_Materials provided_.
-*-*-

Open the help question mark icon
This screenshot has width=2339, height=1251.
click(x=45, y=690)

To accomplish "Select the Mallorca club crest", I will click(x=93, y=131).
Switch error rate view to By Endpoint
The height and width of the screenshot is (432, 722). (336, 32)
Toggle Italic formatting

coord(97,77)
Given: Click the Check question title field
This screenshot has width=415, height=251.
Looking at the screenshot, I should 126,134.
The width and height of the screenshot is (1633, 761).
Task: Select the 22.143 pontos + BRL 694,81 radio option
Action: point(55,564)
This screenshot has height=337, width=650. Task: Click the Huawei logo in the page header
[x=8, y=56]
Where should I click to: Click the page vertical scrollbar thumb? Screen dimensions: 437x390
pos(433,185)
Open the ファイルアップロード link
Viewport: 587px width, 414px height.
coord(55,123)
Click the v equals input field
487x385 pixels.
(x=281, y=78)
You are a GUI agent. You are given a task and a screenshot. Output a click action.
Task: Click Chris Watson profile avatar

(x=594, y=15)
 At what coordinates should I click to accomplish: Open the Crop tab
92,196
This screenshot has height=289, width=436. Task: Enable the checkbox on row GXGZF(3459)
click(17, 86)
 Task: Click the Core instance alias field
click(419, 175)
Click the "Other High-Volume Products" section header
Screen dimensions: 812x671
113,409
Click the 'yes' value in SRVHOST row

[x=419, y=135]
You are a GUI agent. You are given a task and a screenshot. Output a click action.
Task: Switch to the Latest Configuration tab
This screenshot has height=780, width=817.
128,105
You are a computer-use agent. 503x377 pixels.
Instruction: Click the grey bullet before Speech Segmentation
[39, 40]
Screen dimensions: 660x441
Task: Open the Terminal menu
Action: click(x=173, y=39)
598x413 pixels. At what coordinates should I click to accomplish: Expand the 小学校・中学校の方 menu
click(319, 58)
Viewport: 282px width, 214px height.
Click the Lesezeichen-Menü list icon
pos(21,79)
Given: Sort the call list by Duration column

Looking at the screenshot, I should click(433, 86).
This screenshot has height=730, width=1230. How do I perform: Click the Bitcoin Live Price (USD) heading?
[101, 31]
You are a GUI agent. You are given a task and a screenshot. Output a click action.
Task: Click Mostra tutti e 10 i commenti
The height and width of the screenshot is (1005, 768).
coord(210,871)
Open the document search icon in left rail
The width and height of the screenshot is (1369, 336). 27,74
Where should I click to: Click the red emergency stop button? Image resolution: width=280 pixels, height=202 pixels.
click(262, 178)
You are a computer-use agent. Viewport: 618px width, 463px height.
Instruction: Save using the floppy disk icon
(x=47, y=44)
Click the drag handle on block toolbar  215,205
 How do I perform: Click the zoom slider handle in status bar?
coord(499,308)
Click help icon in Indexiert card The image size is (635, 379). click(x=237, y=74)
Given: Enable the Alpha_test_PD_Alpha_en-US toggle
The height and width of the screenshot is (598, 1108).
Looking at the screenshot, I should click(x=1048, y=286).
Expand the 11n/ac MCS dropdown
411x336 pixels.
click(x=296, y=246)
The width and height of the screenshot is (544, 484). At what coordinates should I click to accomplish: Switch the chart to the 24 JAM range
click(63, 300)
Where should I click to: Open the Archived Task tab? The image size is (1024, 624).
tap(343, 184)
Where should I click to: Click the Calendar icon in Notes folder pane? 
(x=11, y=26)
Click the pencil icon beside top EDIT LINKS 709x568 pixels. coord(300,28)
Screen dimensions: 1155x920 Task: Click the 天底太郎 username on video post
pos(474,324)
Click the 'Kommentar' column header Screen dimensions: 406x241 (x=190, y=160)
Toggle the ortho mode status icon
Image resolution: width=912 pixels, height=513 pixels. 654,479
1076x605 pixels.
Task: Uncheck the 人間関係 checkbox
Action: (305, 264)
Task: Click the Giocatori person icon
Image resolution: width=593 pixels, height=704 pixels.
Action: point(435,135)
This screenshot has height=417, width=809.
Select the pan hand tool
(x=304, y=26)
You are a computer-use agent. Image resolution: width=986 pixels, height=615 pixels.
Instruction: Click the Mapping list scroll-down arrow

-*-*-

Give back each record exactly, from the first line through the last.

Open the help question mark icon
This screenshot has width=2339, height=1251.
click(x=45, y=690)

To accomplish "Select the Mallorca club crest", I will click(x=93, y=131).
Switch error rate view to By Endpoint
The height and width of the screenshot is (432, 722). (336, 32)
Toggle Italic formatting

coord(97,77)
Given: Click the Check question title field
This screenshot has width=415, height=251.
Looking at the screenshot, I should 126,134.
The width and height of the screenshot is (1633, 761).
Task: Select the 22.143 pontos + BRL 694,81 radio option
Action: point(55,564)
This screenshot has height=337, width=650. Task: Click the Huawei logo in the page header
[x=8, y=56]
Where should I click to: Click the page vertical scrollbar thumb? Screen dimensions: 437x390
pos(433,185)
Open the ファイルアップロード link
Viewport: 587px width, 414px height.
coord(55,123)
Click the v equals input field
487x385 pixels.
(x=281, y=78)
You are a GUI agent. You are given a task and a screenshot. Output a click action.
Task: Click Chris Watson profile avatar

(x=594, y=15)
 At what coordinates should I click to accomplish: Open the Crop tab
92,196
This screenshot has height=289, width=436. Task: Enable the checkbox on row GXGZF(3459)
click(17, 86)
 Task: Click the Core instance alias field
click(419, 175)
Click the "Other High-Volume Products" section header
Screen dimensions: 812x671
113,409
Click the 'yes' value in SRVHOST row

[x=419, y=135]
You are a GUI agent. You are given a task and a screenshot. Output a click action.
Task: Switch to the Latest Configuration tab
This screenshot has height=780, width=817.
128,105
You are a computer-use agent. 503x377 pixels.
Instruction: Click the grey bullet before Speech Segmentation
[39, 40]
Screen dimensions: 660x441
Task: Open the Terminal menu
Action: click(x=173, y=39)
598x413 pixels. At what coordinates should I click to accomplish: Expand the 小学校・中学校の方 menu
click(319, 58)
Viewport: 282px width, 214px height.
Click the Lesezeichen-Menü list icon
pos(21,79)
Given: Sort the call list by Duration column

Looking at the screenshot, I should click(433, 86).
This screenshot has height=730, width=1230. How do I perform: Click the Bitcoin Live Price (USD) heading?
[101, 31]
You are a GUI agent. You are given a task and a screenshot. Output a click action.
Task: Click Mostra tutti e 10 i commenti
The height and width of the screenshot is (1005, 768).
coord(210,871)
Open the document search icon in left rail
The width and height of the screenshot is (1369, 336). 27,74
Where should I click to: Click the red emergency stop button? Image resolution: width=280 pixels, height=202 pixels.
click(262, 178)
You are a computer-use agent. Viewport: 618px width, 463px height.
Instruction: Save using the floppy disk icon
(x=47, y=44)
Click the drag handle on block toolbar  215,205
 How do I perform: Click the zoom slider handle in status bar?
coord(499,308)
Click help icon in Indexiert card The image size is (635, 379). click(x=237, y=74)
Given: Enable the Alpha_test_PD_Alpha_en-US toggle
The height and width of the screenshot is (598, 1108).
Looking at the screenshot, I should click(x=1048, y=286).
Expand the 11n/ac MCS dropdown
411x336 pixels.
click(x=296, y=246)
The width and height of the screenshot is (544, 484). At what coordinates should I click to accomplish: Switch the chart to the 24 JAM range
click(63, 300)
Where should I click to: Open the Archived Task tab? The image size is (1024, 624).
tap(343, 184)
Where should I click to: Click the Calendar icon in Notes folder pane? 
(x=11, y=26)
Click the pencil icon beside top EDIT LINKS 709x568 pixels. coord(300,28)
Screen dimensions: 1155x920 Task: Click the 天底太郎 username on video post
pos(474,324)
Click the 'Kommentar' column header Screen dimensions: 406x241 (x=190, y=160)
Toggle the ortho mode status icon
Image resolution: width=912 pixels, height=513 pixels. 654,479
1076x605 pixels.
Task: Uncheck the 人間関係 checkbox
Action: (305, 264)
Task: Click the Giocatori person icon
Image resolution: width=593 pixels, height=704 pixels.
Action: point(435,135)
This screenshot has height=417, width=809.
Select the pan hand tool
(x=304, y=26)
You are a computer-use agent. Image resolution: width=986 pixels, height=615 pixels.
Instruction: Click the Mapping list scroll-down arrow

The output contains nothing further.